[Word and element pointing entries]
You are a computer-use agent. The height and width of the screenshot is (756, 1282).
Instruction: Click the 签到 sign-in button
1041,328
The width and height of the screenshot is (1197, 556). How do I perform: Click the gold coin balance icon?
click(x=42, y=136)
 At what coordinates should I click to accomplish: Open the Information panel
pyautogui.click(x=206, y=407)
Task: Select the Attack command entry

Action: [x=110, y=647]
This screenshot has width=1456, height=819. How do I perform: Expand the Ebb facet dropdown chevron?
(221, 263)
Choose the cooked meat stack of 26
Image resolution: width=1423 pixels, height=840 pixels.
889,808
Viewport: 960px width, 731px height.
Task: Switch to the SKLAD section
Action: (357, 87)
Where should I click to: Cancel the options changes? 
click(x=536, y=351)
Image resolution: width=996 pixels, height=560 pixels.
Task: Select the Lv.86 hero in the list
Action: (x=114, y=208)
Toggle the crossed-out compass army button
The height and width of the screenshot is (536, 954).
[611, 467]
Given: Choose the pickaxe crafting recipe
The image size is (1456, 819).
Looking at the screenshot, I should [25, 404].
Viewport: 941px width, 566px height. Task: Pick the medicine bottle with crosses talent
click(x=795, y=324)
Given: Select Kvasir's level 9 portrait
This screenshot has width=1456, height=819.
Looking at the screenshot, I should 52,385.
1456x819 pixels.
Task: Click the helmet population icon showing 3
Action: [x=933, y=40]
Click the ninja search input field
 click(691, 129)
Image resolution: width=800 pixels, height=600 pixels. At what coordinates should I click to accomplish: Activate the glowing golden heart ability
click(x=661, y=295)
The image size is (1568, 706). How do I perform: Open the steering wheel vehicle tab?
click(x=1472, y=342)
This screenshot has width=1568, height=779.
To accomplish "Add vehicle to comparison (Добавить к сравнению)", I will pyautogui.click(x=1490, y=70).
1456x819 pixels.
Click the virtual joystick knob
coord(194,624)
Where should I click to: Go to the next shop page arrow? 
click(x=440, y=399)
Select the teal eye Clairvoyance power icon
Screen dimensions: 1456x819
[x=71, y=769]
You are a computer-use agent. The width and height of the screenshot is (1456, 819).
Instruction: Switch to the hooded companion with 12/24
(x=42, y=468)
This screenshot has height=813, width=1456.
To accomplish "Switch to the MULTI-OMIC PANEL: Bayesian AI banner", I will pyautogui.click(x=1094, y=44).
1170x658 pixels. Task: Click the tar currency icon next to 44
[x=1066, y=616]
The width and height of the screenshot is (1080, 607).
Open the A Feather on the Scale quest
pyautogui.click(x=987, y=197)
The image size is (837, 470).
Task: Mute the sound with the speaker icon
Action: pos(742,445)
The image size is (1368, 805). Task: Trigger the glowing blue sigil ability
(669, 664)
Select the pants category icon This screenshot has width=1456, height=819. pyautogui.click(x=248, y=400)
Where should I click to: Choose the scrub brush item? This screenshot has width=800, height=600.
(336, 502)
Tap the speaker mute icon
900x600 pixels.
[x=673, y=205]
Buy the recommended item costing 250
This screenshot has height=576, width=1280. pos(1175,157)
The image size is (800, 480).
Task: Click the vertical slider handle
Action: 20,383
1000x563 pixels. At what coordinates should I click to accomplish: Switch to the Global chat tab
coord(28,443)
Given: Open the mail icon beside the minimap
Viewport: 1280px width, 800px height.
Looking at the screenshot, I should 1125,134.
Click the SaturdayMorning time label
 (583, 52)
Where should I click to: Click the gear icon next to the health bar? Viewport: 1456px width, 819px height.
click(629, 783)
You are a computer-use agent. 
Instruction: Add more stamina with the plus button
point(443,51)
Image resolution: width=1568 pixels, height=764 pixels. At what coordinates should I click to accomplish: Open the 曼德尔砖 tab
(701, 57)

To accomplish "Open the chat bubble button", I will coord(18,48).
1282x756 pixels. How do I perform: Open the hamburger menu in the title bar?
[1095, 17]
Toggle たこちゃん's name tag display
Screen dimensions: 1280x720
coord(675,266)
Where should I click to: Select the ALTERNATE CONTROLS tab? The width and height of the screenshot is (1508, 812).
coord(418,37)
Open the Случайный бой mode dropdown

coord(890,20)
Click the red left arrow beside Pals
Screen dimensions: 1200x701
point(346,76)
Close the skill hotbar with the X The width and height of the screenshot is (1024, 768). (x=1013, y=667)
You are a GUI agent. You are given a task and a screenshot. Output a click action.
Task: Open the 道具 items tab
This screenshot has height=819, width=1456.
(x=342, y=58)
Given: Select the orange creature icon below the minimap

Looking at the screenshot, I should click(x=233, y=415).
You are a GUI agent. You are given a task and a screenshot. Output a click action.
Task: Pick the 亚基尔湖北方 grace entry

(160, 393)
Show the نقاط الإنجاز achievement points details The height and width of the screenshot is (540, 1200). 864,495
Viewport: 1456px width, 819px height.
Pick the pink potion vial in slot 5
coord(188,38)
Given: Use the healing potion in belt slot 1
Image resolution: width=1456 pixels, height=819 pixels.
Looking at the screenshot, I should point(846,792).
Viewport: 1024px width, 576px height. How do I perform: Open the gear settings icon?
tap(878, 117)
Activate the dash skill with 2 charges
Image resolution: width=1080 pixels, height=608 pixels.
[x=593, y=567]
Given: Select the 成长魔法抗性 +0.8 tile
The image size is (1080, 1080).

◆ **WHAT IS EXPECTED**
Output the lines of the material from the line with "The image size is (1368, 805)." up to and including the line with "I will coord(18,48).", repeated exactly.

◆ **FULL ANSWER**
The image size is (1368, 805). Task: Trigger the glowing blue sigil ability
(669, 664)
Select the pants category icon This screenshot has width=1456, height=819. pyautogui.click(x=248, y=400)
Where should I click to: Choose the scrub brush item? This screenshot has width=800, height=600.
(336, 502)
Tap the speaker mute icon
900x600 pixels.
[x=673, y=205]
Buy the recommended item costing 250
This screenshot has height=576, width=1280. pos(1175,157)
The image size is (800, 480).
Task: Click the vertical slider handle
Action: 20,383
1000x563 pixels. At what coordinates should I click to accomplish: Switch to the Global chat tab
coord(28,443)
Given: Open the mail icon beside the minimap
Viewport: 1280px width, 800px height.
Looking at the screenshot, I should 1125,134.
Click the SaturdayMorning time label
 (583, 52)
Where should I click to: Click the gear icon next to the health bar? Viewport: 1456px width, 819px height.
click(629, 783)
You are a computer-use agent. 
Instruction: Add more stamina with the plus button
point(443,51)
Image resolution: width=1568 pixels, height=764 pixels. At what coordinates should I click to accomplish: Open the 曼德尔砖 tab
(701, 57)

To accomplish "Open the chat bubble button", I will coord(18,48).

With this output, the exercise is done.